═════ PROVIDED INFORMATION
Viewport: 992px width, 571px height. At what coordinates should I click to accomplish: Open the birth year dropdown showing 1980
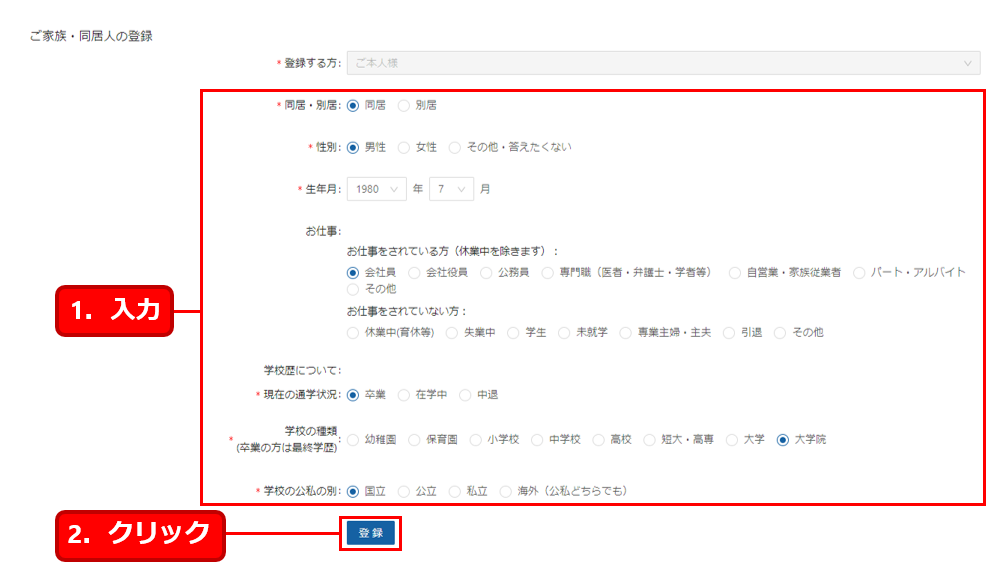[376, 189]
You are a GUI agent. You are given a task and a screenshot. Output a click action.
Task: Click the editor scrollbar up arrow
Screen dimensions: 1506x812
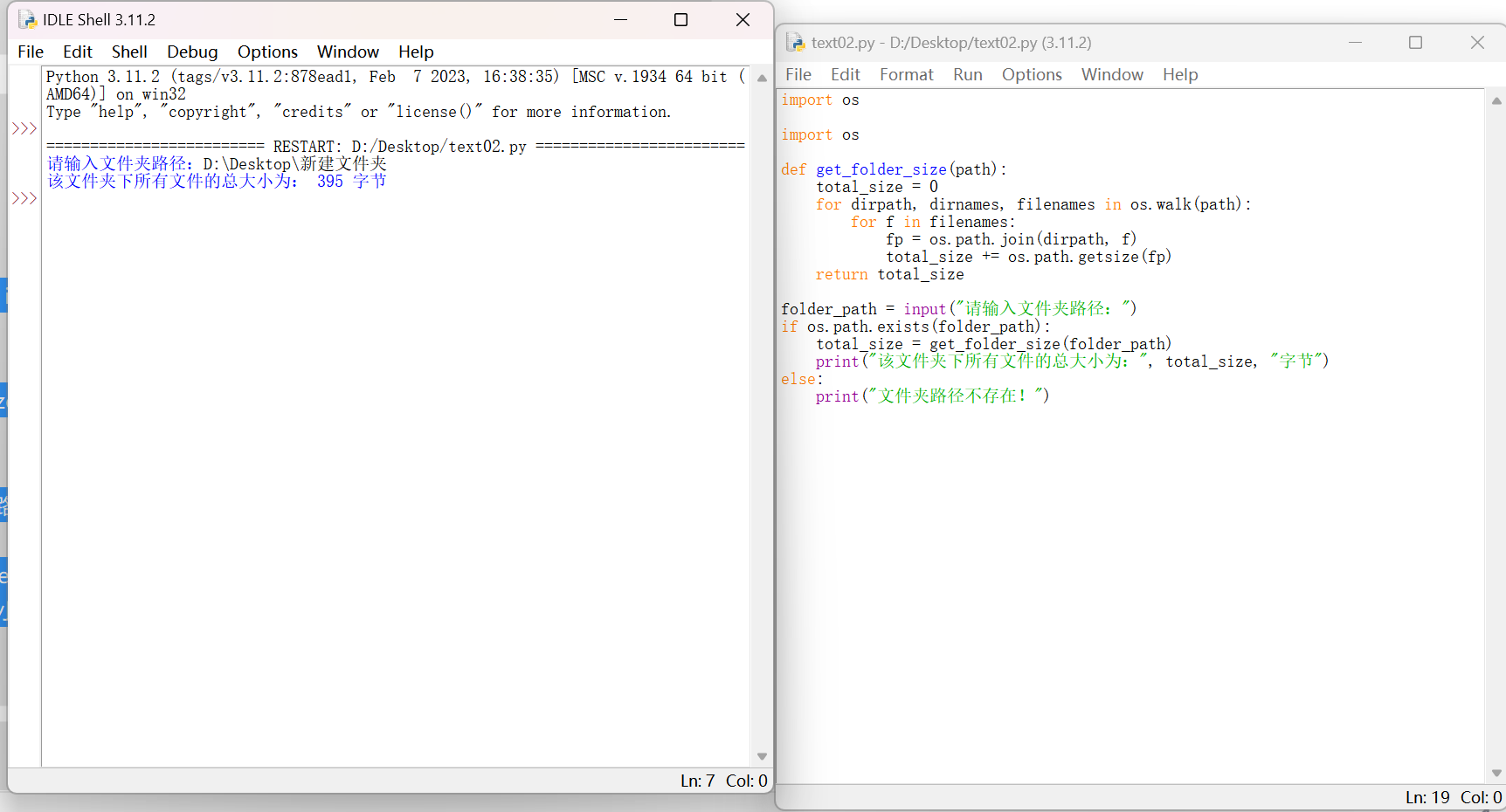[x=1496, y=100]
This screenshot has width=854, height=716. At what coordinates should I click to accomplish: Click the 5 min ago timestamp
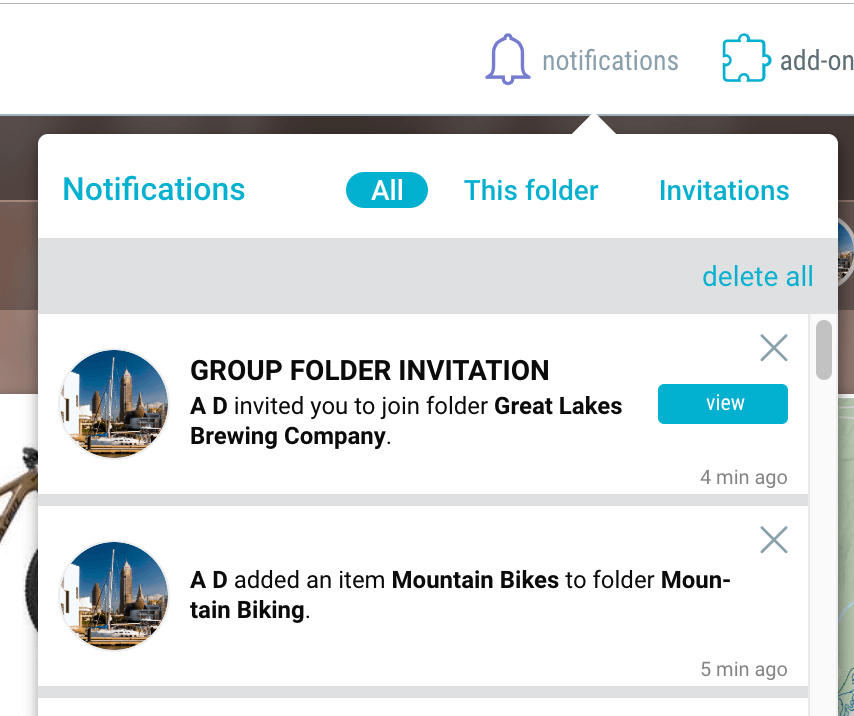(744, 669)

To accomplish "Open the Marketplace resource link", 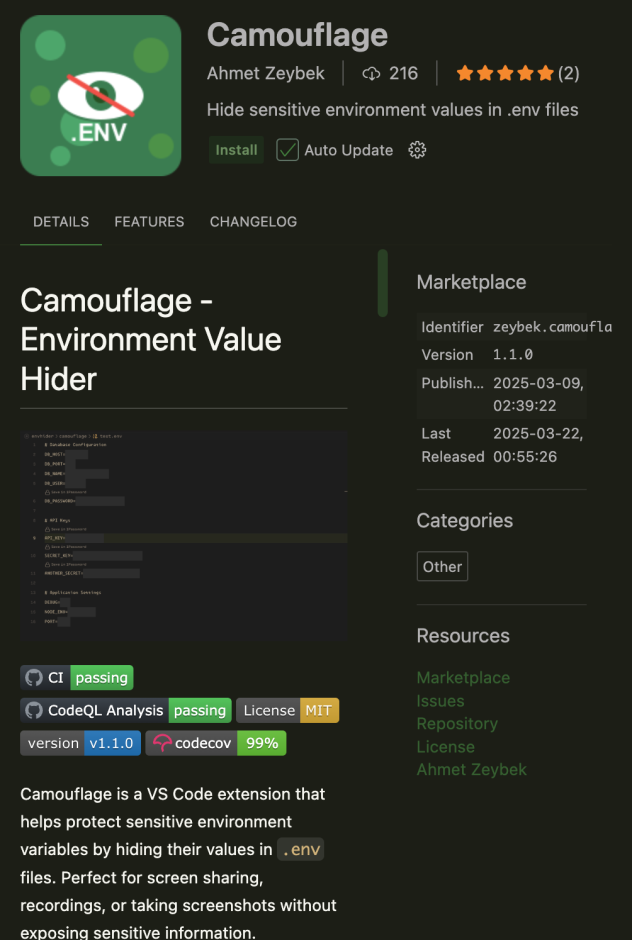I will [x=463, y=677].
══════════
═════ PROVIDED INFORMATION
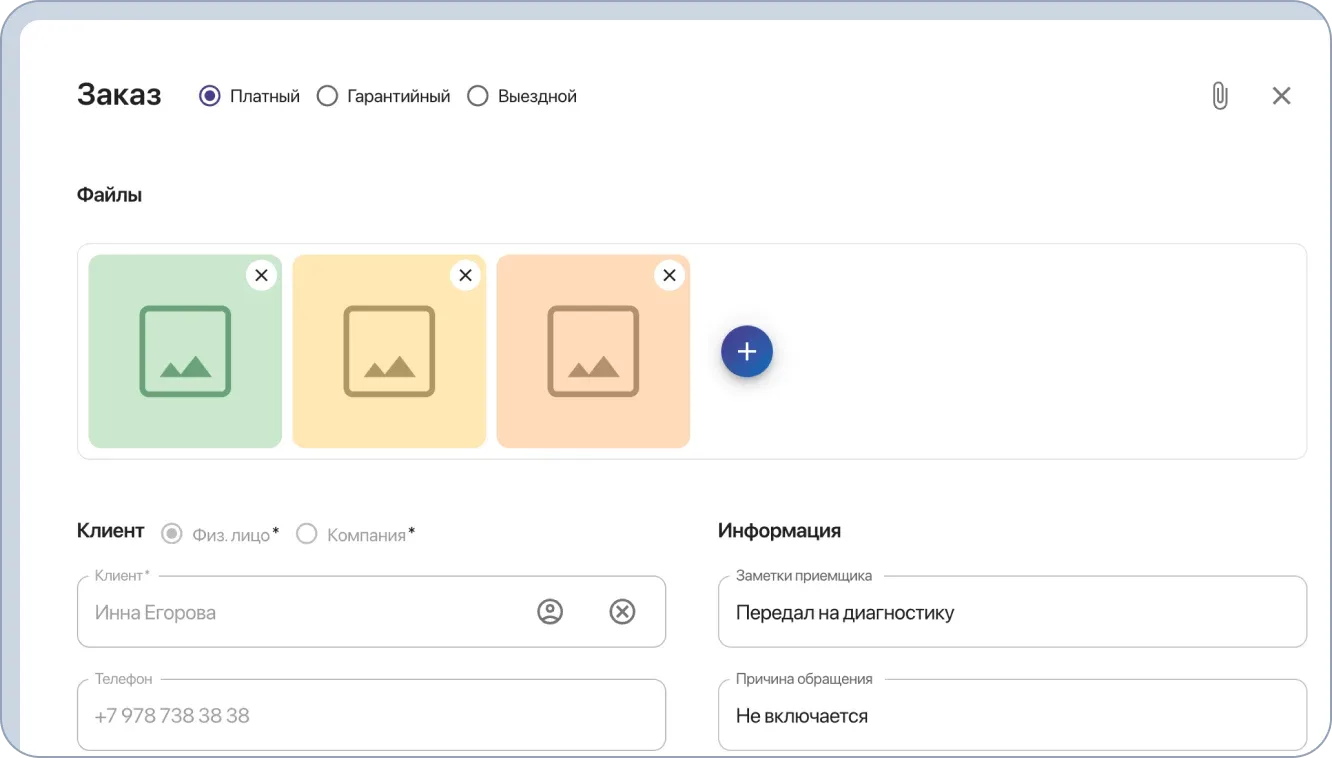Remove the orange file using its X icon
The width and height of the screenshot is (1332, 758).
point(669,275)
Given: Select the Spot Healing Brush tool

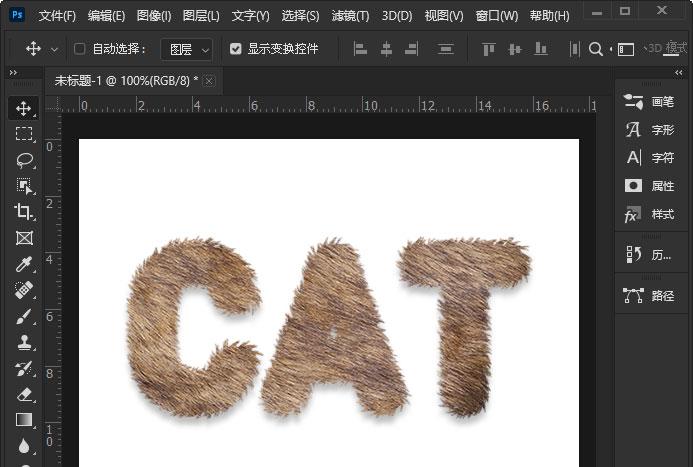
══════════
═════ PROVIDED INFORMATION
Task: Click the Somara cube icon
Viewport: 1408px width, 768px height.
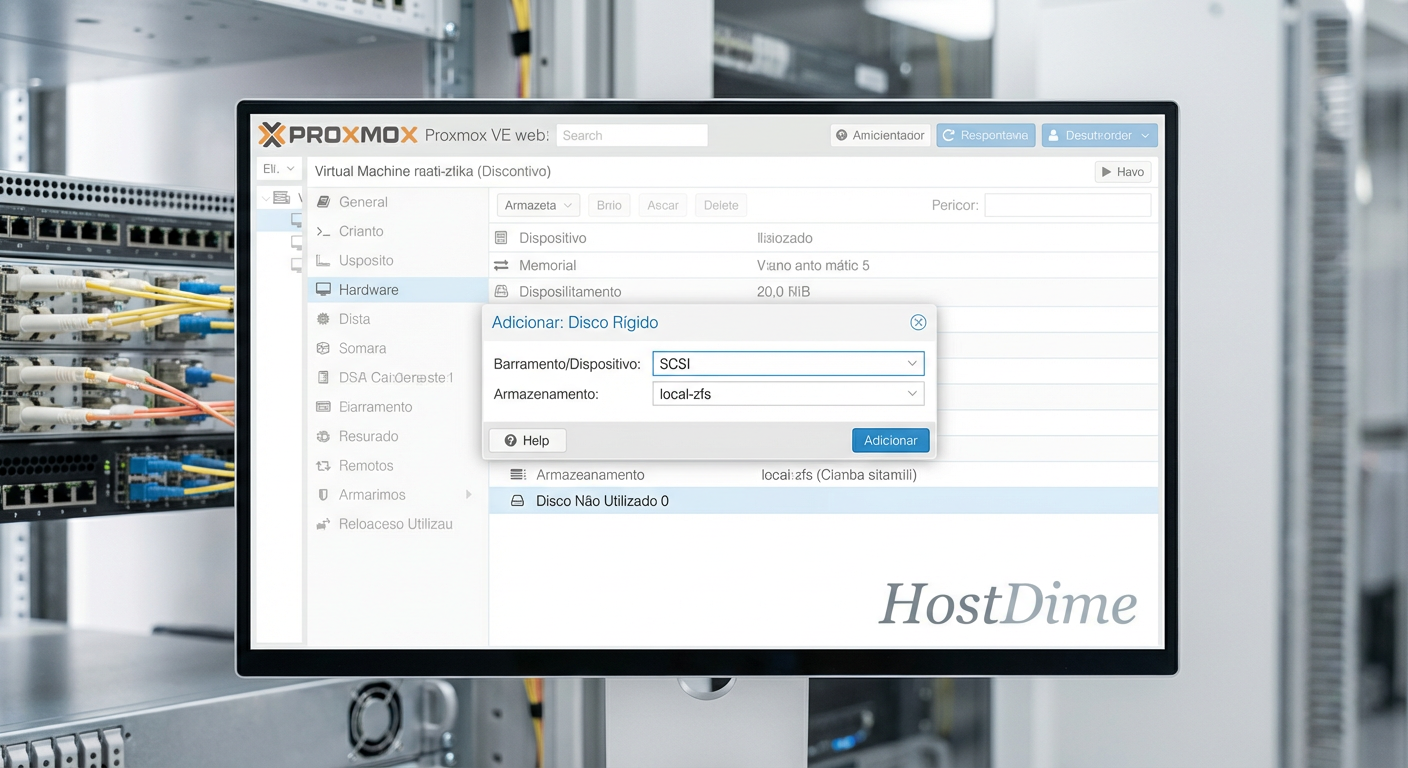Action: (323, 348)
══════════
With the pictures removed from your copy, retype the lines above from the one that contains "Viewport: 992px width, 571px" through the one that contains "Task: Click the editor scrollbar up arrow", exactly.

● THE ANSWER
Viewport: 992px width, 571px height. At what coordinates should I click to accomplish: Open the birth year dropdown showing 1980
[376, 189]
You are a GUI agent. You are given a task and a screenshot. Output a click action.
Task: Click the editor scrollbar up arrow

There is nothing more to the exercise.